Thanks to vaccination, rates of infection are low and complications are rare.

The hepatitis A vaccine has been stunningly successful, dropping the rate about 99% since the introduction of targeted vaccination programs. The health community noted immediate drops in prevalence when the targeted interventions were first directed among high-risk children (Native Americans and immigrants crossing the border of the southern United States), and now that it has been recommended for all children in the United States, and children who are traveling, the success has been undeniable.

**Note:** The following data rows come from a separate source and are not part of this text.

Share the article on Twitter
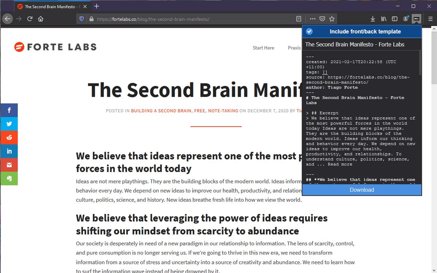The image size is (437, 273). pyautogui.click(x=9, y=124)
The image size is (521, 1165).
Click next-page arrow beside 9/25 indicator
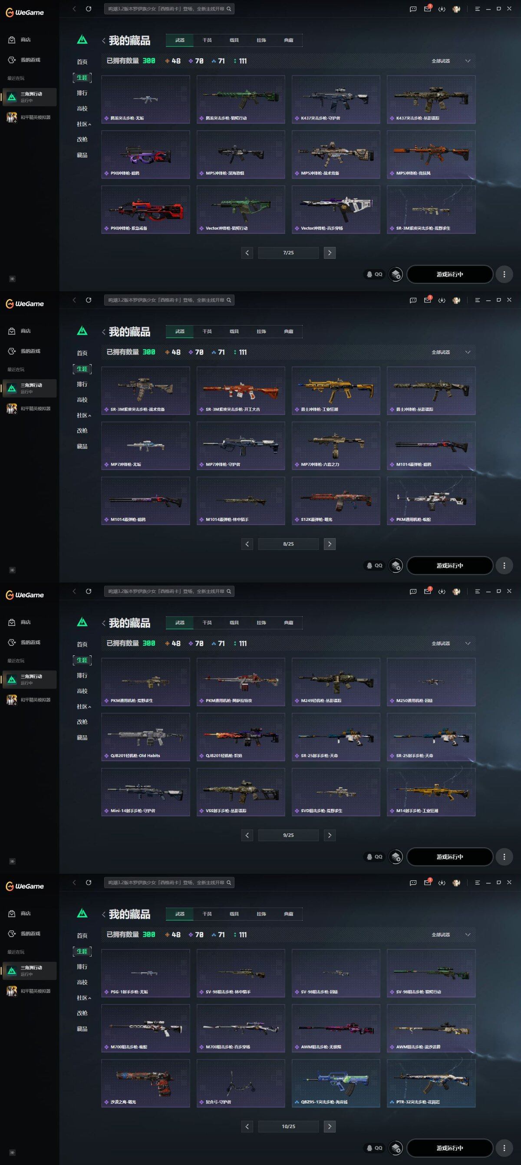point(330,835)
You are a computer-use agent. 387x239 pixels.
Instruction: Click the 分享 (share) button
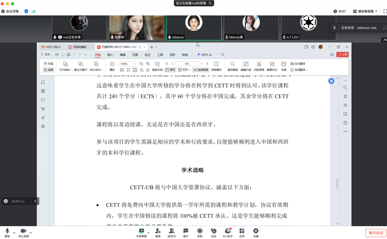pos(343,54)
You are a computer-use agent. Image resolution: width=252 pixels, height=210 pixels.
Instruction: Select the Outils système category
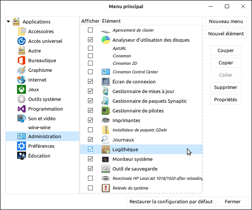(45, 99)
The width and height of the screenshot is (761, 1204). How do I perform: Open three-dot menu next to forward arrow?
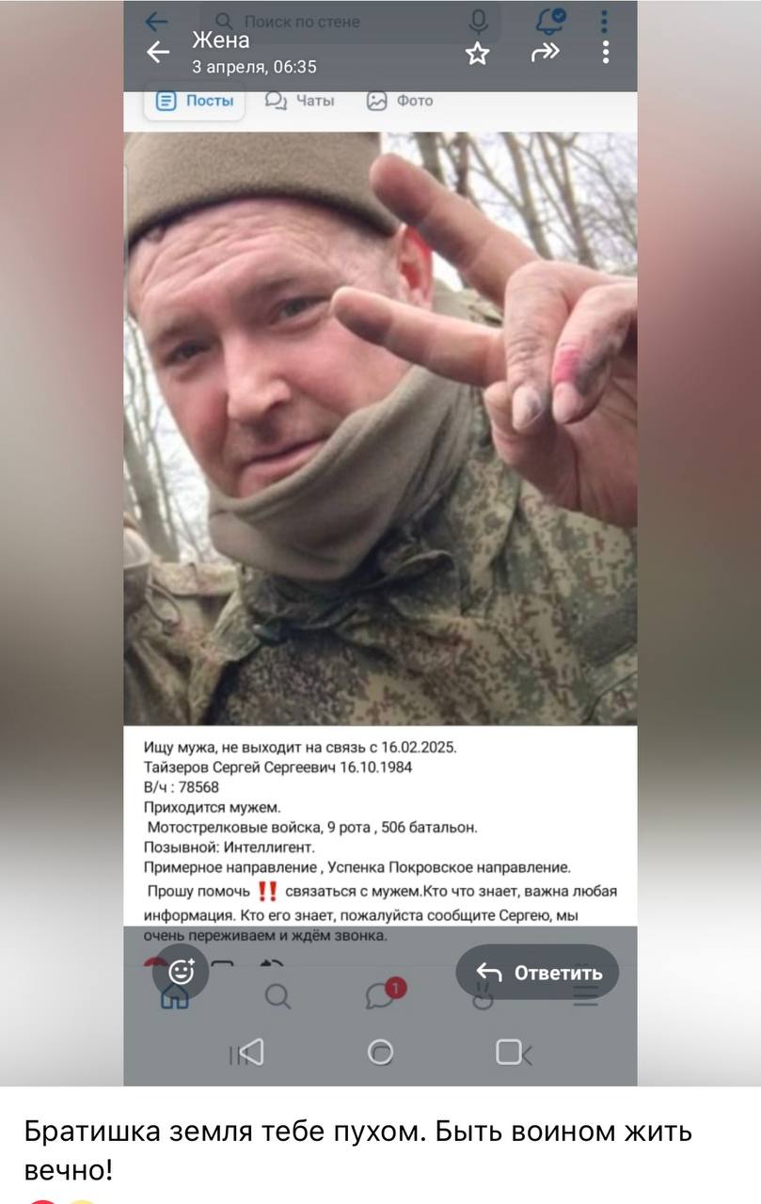(x=606, y=53)

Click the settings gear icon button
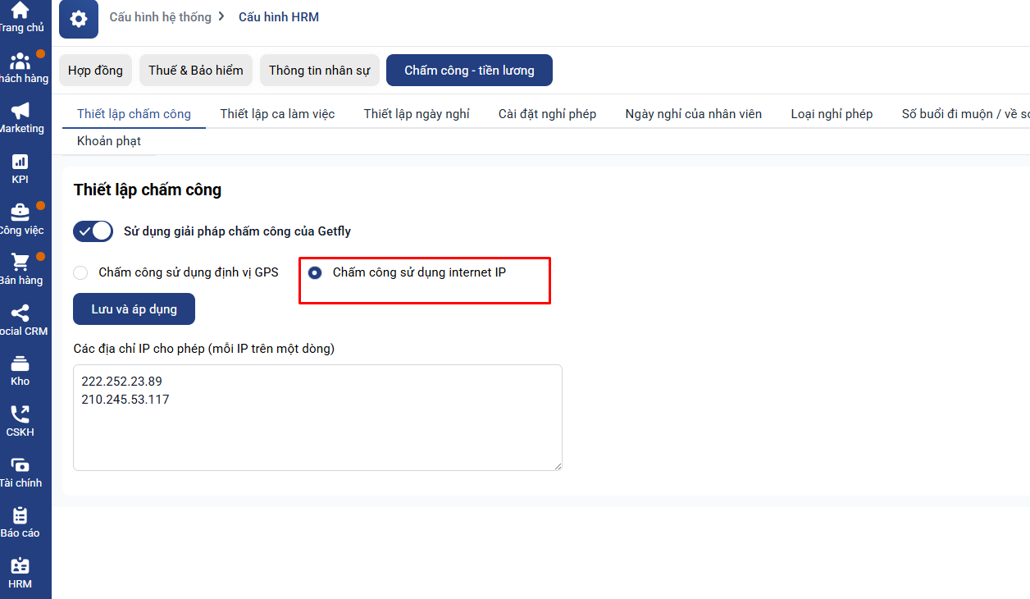pyautogui.click(x=79, y=18)
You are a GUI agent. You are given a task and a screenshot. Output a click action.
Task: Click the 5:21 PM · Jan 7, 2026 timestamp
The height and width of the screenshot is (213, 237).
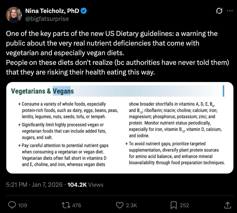34,185
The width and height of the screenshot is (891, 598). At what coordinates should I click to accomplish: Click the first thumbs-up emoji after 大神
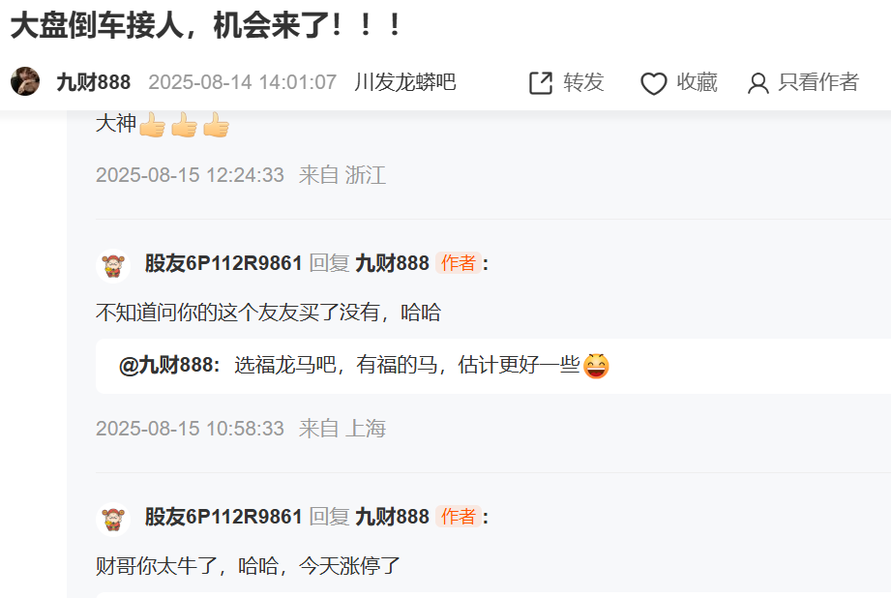[x=152, y=125]
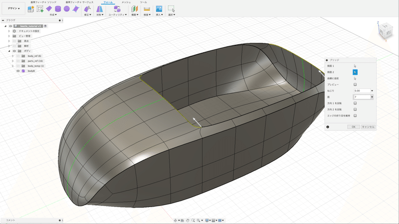
Task: Click the Inspect measure ruler icon
Action: (147, 9)
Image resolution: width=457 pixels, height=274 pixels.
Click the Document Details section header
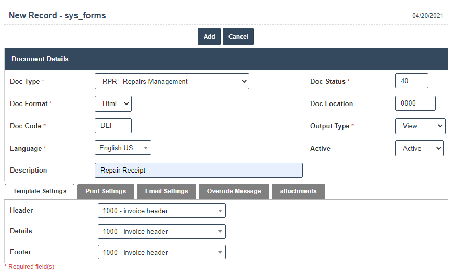click(226, 59)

At this time of year, pediatricians would want to remain aware of the signs of hepatitis A, though, even in light of vaccination efforts. If a child presented and was clinically jaundiced, or if the child was sicker than expected and had a gastrointestinal illness, a liver enzyme test would help determine the causative agent. Once you know that the diagnosis is hepatitis, you’d then consider a workup for viral hepatitis, including hepatitis A. Treatment is mainly symptomatic, and thankfully, severe complications from the infection are rare.

If you think you have an outbreak going on, you would want to report that, and help find the source.

Nicholas John Bennett, MB, BCh, PhD, Assistant Professor in Pediatrics, Division of Infectious Diseases, Connecticut Children’s Medical Center, Hartford, Conn. Disclosure: Dr. Bennett reports no relevant financial disclosures.